Leave out the pictures, and reproduce exactly the lines from the line containing "This screenshot has height=922, width=1392." through the final line of the entries.
___ Exercise data
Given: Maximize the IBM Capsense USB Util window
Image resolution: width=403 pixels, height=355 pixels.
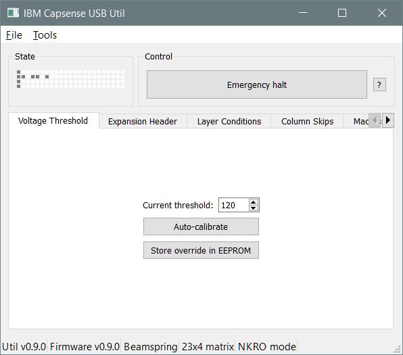Looking at the screenshot, I should click(342, 13).
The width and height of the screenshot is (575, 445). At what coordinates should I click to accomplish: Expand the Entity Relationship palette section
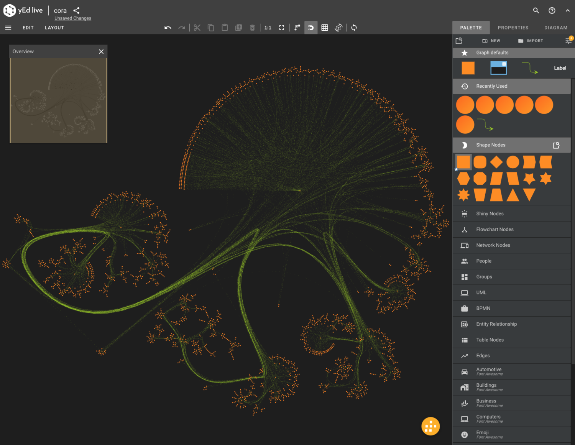[x=496, y=324]
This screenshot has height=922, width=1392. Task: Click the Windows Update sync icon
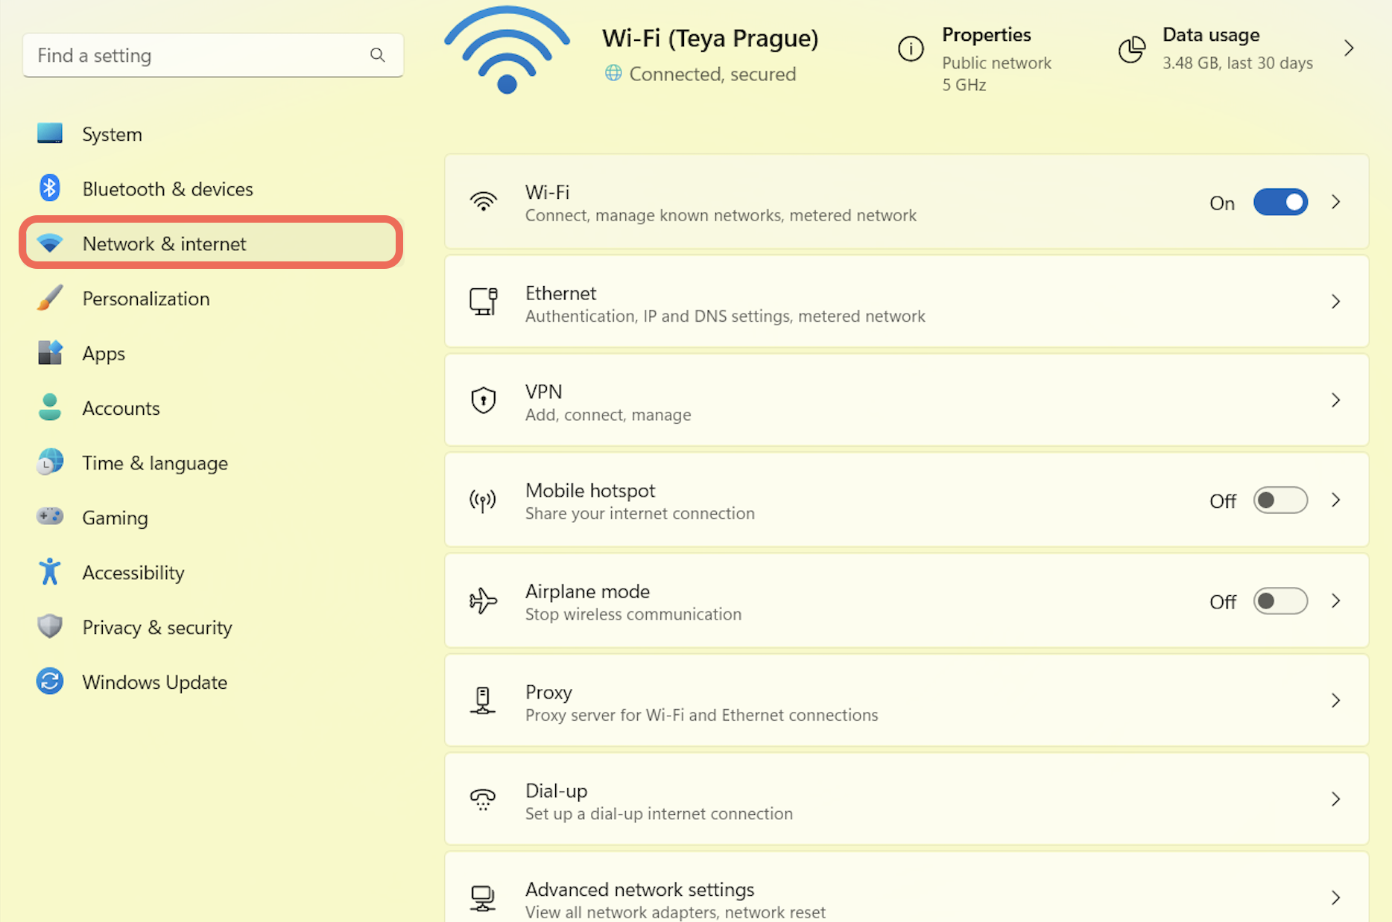pyautogui.click(x=50, y=681)
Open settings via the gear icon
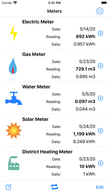Screen dimensions: 109x193 click(x=100, y=11)
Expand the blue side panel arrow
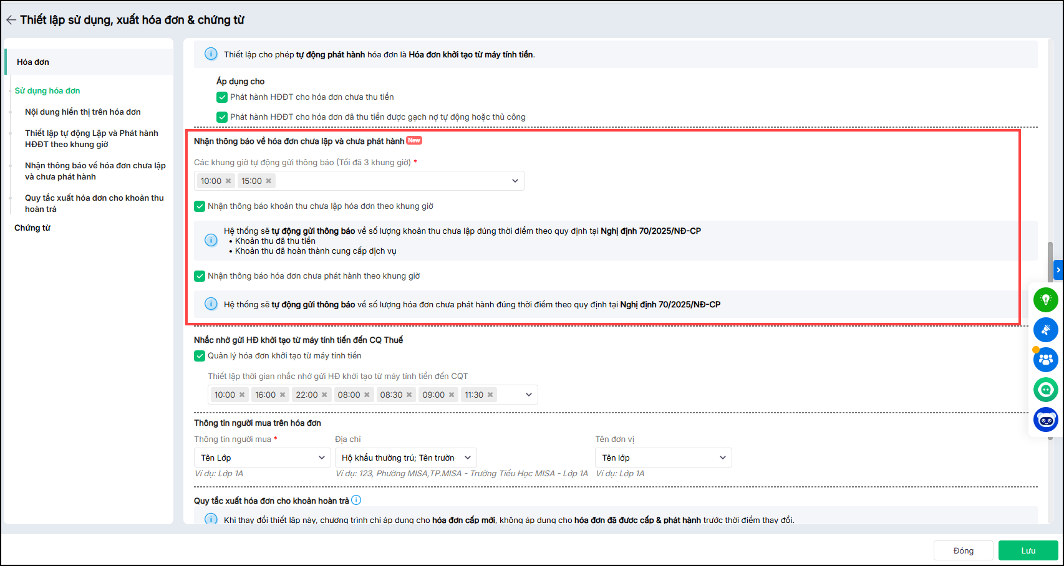The height and width of the screenshot is (566, 1064). [1058, 270]
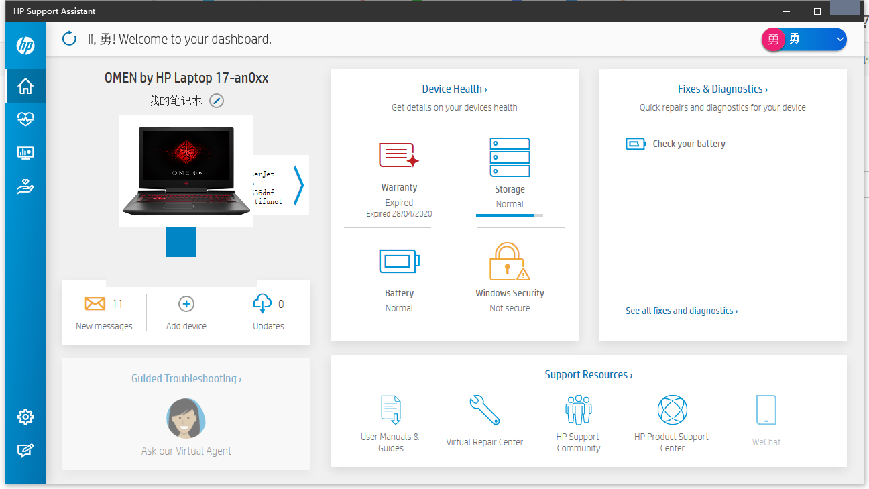Review the Windows Security lock icon
This screenshot has height=489, width=869.
click(x=510, y=263)
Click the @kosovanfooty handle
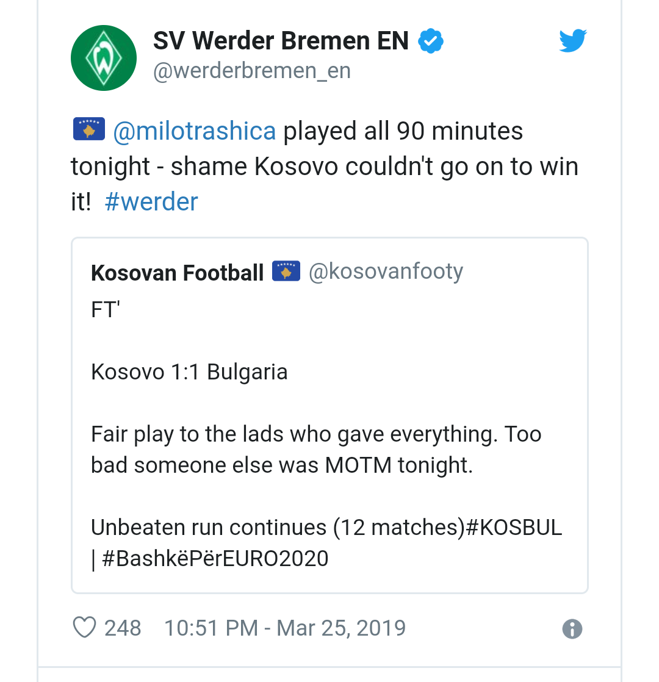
______
- Response box -
This screenshot has height=922, width=1392. Task: Click the Windows Update sync icon
pyautogui.click(x=50, y=681)
Open settings via the gear icon
Screen dimensions: 109x193 click(x=100, y=11)
Expand the blue side panel arrow
The height and width of the screenshot is (566, 1064). [1058, 270]
Review the Windows Security lock icon
This screenshot has height=489, width=869.
click(x=510, y=263)
Click the @kosovanfooty handle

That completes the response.